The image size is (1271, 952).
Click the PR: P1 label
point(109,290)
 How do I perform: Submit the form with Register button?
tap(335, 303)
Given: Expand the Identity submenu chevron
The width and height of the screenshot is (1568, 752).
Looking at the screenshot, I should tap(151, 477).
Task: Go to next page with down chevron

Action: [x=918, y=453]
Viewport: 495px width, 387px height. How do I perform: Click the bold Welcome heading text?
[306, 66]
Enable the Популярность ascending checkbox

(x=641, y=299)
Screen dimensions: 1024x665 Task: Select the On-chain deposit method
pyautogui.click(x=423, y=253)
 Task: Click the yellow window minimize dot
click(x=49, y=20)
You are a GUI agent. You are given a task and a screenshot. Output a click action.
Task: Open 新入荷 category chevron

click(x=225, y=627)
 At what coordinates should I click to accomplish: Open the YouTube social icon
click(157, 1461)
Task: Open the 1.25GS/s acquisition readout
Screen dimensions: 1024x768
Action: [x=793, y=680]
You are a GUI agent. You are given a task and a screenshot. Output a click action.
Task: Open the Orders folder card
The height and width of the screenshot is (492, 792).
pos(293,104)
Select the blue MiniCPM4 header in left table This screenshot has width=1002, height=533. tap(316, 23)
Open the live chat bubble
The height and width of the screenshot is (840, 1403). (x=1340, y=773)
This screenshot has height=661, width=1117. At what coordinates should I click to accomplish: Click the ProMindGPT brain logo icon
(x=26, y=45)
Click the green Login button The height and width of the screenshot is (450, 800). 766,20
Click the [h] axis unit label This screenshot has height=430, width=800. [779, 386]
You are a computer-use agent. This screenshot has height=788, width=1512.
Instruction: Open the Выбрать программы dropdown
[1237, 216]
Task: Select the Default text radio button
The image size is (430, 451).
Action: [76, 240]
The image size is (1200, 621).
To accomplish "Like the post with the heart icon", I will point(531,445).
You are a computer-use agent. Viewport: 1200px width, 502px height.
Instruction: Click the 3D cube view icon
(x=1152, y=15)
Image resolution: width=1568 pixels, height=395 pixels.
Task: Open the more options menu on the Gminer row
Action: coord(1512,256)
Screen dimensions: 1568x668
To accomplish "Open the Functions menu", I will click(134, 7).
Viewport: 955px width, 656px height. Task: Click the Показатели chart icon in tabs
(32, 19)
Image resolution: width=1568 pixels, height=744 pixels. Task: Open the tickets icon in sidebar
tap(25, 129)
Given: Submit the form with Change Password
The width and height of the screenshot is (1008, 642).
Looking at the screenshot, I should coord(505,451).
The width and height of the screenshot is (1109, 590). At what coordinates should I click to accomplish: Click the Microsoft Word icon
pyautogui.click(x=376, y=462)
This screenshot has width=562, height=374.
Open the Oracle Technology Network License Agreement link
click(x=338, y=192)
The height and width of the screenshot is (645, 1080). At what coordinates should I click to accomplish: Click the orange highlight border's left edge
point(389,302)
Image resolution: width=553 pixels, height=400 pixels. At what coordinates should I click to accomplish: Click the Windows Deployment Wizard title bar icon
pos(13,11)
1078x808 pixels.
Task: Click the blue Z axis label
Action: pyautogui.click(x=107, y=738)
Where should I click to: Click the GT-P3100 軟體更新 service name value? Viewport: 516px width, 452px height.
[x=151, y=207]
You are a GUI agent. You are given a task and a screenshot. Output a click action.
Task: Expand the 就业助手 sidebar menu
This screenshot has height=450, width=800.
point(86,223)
___
## Aim of the exercise
Please tally the lines of the listing that include the string "Expand". Give the total alone.

## Answer to this exercise
2